Text under study ::
'''

Canter: Right, so if you had an uncle who got diagnosed at 48, you could start at 38, and I think it is also important, I want to add, when you are talking about family history, you have to also ask not just about immediate family, you also have to ask about uncles, you said grandparents, but uncles and cousins because a lot of times you will see clusters and for some reason maybe your dad won't have it, but a bunch of his brothers or cousins will have had prostate cancer. We certainly recommend ten years before the first index case. I think 40 to 45 is a reasonable starting point for high risk groups like African Americans.
Patterson: Got it. You mentioned side effects of the biopsy. What would some of those side effects be?
Canter: The side effects of the biopsy are relatively mild fortunately. It is done via the rectum so it is uncomfortable for men. So they may have some blood in their bowel movements, some blood in their urine and there is a risk of infection that can be not life-threatening, but require hospitalization. Those are the main risks of the biopsy, which are fortunately relatively uncommon. The main risks are really what definitive treatment of prostate cancer, whether it be surgery, whether it be radiation. If you look at pretty much all the studies what most men have is some degree of decrease in their urinary function, quality of life related to their urinary function, some decrease in their sexual function, especially with surgery, and then obviously there can be some bowel dysfunction as well, especially with a radiation treatment.

'''

Work request A :: Decide whether each statement agrees with the prostate cancer interview above, answering yes or no and quoting the deciding words of the interview. (i) Canter says the biopsy is done via the rectum. (ii) Canter calls the side effects of the biopsy severe. (iii) Canter gives 40 to 45 as a reasonable starting point for high-risk groups.
Work request B :: Extend the prostate cancer interview above, beginning right after Canter's remark about bowel dysfunction with radiation treatment.

Stored data ::

'''

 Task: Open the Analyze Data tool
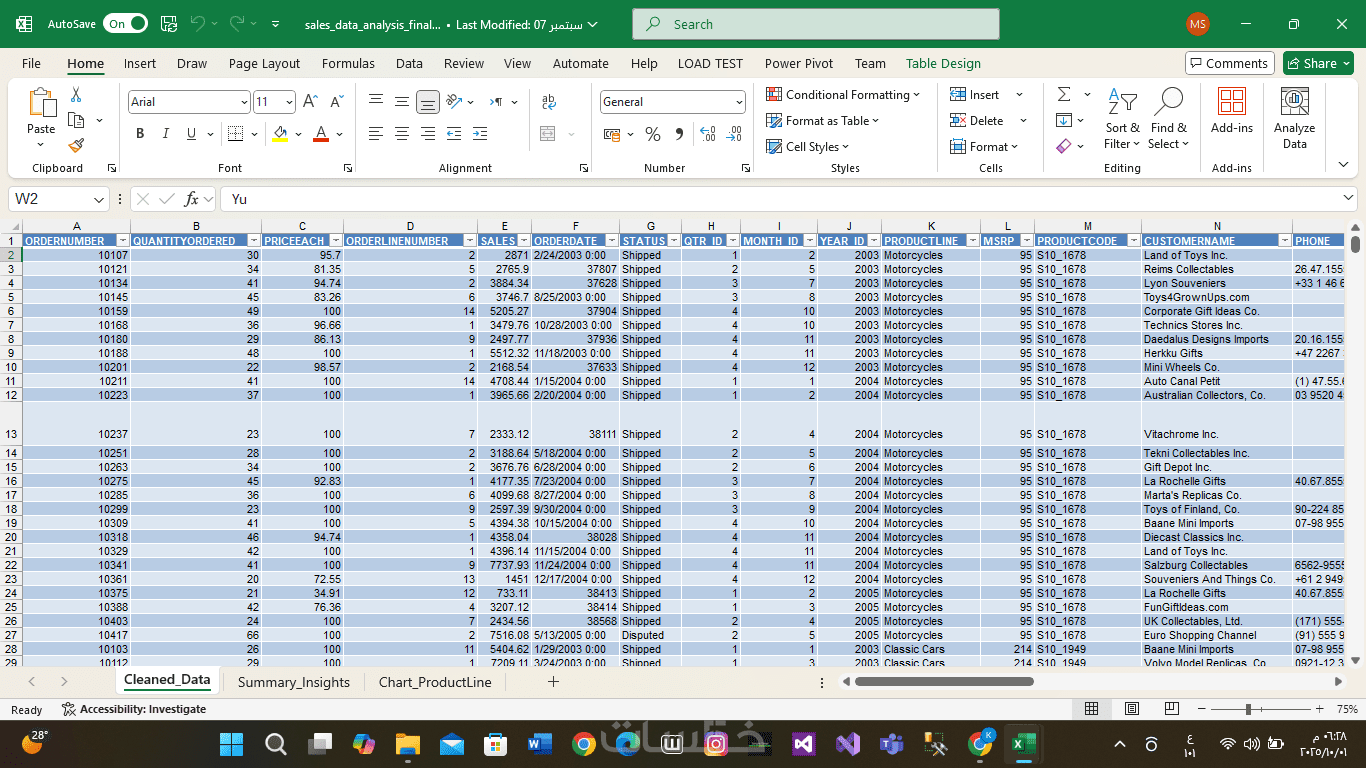pos(1294,118)
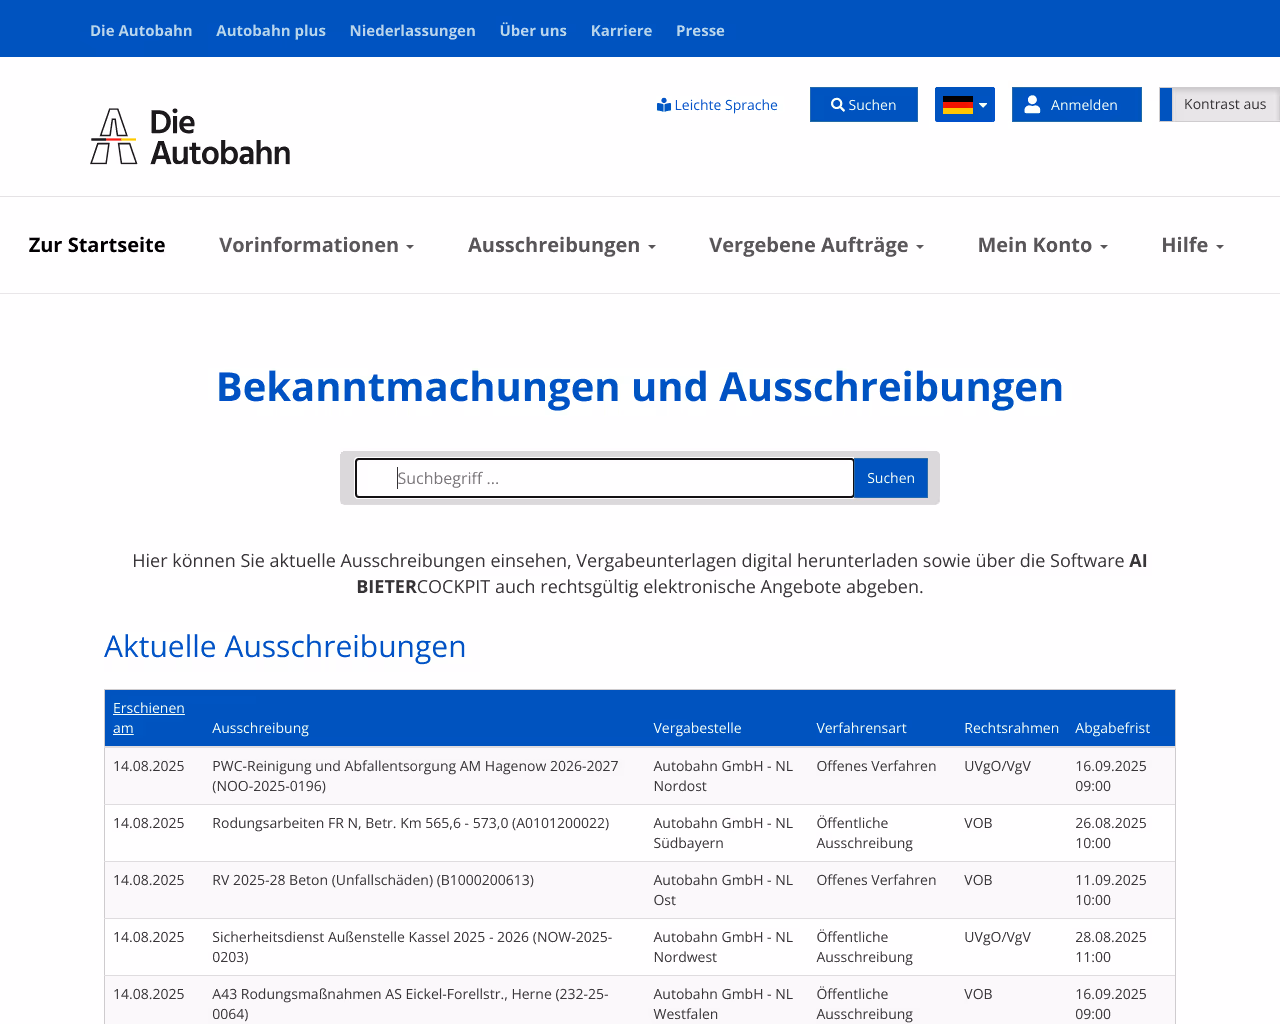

'''

Task answer A ::
(i) Yes: "It is done via the rectum so it is uncomfortable for men."
(ii) No: "The side effects of the biopsy are relatively mild fortunately."
(iii) Yes: "I think 40 to 45 is a reasonable starting point for high risk groups like African Americans."

Task answer B ::
Patterson: Okay. I don’t want to scare anybody off. Let's back up a little bit. A lot of my guys say I don’t feel that. I don’t need to have my prostate checked. I feel great.
Canter: Uh huh. Yeah.
Patterson: I just want to hit home. We said it a little bit earlier, I just want to hit home the importance of why they need to get their prostate checked. What do you say to that?
Canter: Well I think the importance of getting the prostate checked I think is related to specifically it's a quality of life issue. I think a lot of men, especially with an enlarged prostate, will have issues related to urinary function, quality of life related to sleep, and a lot of these things are very treated with very minimal invasiveness. Obviously for prostate cancer, the reason it to be checked is especially with people with a strong family history can be a significant cancer that can shorten one's lifespan.
Patterson: Absolutely. So it's less then a 15 second test. Do you want to explain what the test is like for people that never…
Canter: For the PSA?
Patterson: To check for your prostate.
Canter: It's a quick rectal exam. I tell men it's like when women get a pelvic exam at the gynecologist. It's very similar and it's quick and it's over before they know it and it's usually not as bad as everyone thinks it is. That's what everyone always says to me.
Patterson: It's a very short test, guys, and I always tell my patients it is better to get this very short test then to have prostate cancer. Would you agree to that?
Canter: Yeah, absolutely. I think that's very true.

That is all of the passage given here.